Analysis of dimethylamphetamine and its metabolites in human urine by liquid chromatography-electrospray ionization-mass spectrometry with direct sample injection.

An analytical method to identify and determine dimethylamphetamine (DMA) and its metabolites in human urine was developed with liquid chromatography-electrospray ionization-mass spectrometry (LC-ESI-MS) involving the direct injection of a urine sample. The urine samples were directly injected by using a gel permeation column, whose stationary phase was polyvinyl alcohol with a small amount of a carboxyl group, so DMA and its metabolites were analyzed rapidly and simply without pretreatment such as extraction, concentration and derivatization. DMA and its metabolites were identified in drug-free human urine spiked with 1 microg of DMA, dimethylamphetamine N-oxide (DMANO) and methamphetamine (MA), and 3 microg of amphetamine (AM) in 1 ml of urine under the full-scan mode.
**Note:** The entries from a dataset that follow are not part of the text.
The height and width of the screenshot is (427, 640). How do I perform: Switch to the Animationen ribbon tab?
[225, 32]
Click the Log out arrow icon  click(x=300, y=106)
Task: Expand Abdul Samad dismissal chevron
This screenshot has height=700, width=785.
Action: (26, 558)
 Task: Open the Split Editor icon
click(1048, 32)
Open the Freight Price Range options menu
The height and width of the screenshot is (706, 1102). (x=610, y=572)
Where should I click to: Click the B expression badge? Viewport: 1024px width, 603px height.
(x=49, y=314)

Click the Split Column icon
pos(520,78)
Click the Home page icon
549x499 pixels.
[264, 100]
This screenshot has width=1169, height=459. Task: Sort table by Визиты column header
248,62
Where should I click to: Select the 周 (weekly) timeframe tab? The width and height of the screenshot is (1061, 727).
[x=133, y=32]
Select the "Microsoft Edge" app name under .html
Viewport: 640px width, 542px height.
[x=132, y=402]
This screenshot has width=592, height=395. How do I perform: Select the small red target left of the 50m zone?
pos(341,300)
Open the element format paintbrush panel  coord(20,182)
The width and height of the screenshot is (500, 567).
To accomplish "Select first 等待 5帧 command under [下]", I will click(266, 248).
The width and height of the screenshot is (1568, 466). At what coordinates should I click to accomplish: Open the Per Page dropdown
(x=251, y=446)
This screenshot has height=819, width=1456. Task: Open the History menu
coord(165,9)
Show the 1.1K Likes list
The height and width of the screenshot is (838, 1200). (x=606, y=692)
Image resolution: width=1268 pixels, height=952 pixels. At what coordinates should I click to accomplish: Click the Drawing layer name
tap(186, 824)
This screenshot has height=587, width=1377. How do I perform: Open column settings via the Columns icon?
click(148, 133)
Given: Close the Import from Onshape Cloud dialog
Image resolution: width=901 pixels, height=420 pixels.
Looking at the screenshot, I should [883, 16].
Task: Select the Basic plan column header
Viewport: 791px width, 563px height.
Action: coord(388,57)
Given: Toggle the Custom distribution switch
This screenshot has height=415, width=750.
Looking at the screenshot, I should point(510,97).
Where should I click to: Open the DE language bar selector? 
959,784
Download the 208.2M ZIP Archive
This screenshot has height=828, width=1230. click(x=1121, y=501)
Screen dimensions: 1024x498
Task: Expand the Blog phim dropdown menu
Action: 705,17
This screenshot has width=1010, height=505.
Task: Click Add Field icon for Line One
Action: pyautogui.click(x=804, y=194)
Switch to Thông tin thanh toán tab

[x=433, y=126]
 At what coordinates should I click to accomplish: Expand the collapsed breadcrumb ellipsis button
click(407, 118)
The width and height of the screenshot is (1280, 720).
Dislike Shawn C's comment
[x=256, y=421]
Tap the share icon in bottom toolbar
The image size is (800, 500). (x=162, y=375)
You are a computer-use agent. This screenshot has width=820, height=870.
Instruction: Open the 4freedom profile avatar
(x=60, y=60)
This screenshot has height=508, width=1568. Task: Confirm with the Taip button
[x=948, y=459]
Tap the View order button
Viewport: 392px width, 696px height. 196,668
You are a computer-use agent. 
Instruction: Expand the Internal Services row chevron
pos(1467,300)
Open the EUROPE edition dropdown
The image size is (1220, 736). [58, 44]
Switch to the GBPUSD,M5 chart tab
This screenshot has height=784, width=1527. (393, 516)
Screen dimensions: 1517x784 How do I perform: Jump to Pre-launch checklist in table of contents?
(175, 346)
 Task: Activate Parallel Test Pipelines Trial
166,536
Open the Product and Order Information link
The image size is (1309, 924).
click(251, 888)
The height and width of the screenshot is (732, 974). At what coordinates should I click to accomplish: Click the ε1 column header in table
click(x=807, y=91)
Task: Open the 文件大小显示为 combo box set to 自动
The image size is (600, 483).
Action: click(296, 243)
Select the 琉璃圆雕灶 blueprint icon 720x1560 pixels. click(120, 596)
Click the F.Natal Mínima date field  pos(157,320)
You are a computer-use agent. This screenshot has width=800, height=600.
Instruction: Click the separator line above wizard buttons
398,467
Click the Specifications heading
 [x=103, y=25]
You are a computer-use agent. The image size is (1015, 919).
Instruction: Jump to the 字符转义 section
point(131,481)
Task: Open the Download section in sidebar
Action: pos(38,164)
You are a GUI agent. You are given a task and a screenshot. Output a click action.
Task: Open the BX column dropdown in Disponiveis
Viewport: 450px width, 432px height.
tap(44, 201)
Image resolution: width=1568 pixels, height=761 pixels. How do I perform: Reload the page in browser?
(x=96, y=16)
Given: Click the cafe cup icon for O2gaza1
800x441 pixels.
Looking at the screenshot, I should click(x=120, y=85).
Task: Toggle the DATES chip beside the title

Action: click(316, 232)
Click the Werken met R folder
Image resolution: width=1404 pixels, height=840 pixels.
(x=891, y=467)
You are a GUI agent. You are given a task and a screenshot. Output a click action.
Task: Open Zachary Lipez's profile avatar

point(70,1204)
Under the selected ion monitoring (SIM) mode, the limits of detection (signal-to-noise ratio=5) for DMA, DMANO, MA and AM were 20, 20, 20 and 60 ng in 1 ml of urine, respectively. This method was applied to the identification and determination of DMA and its metabolites in urine samples of 10 DMA abusers. The concentrations of DMANO were higher than those of unchanged DMA in all urine samples; thus, DMANO is considered to be a useful metabolite as an indicator to prove DMA intake.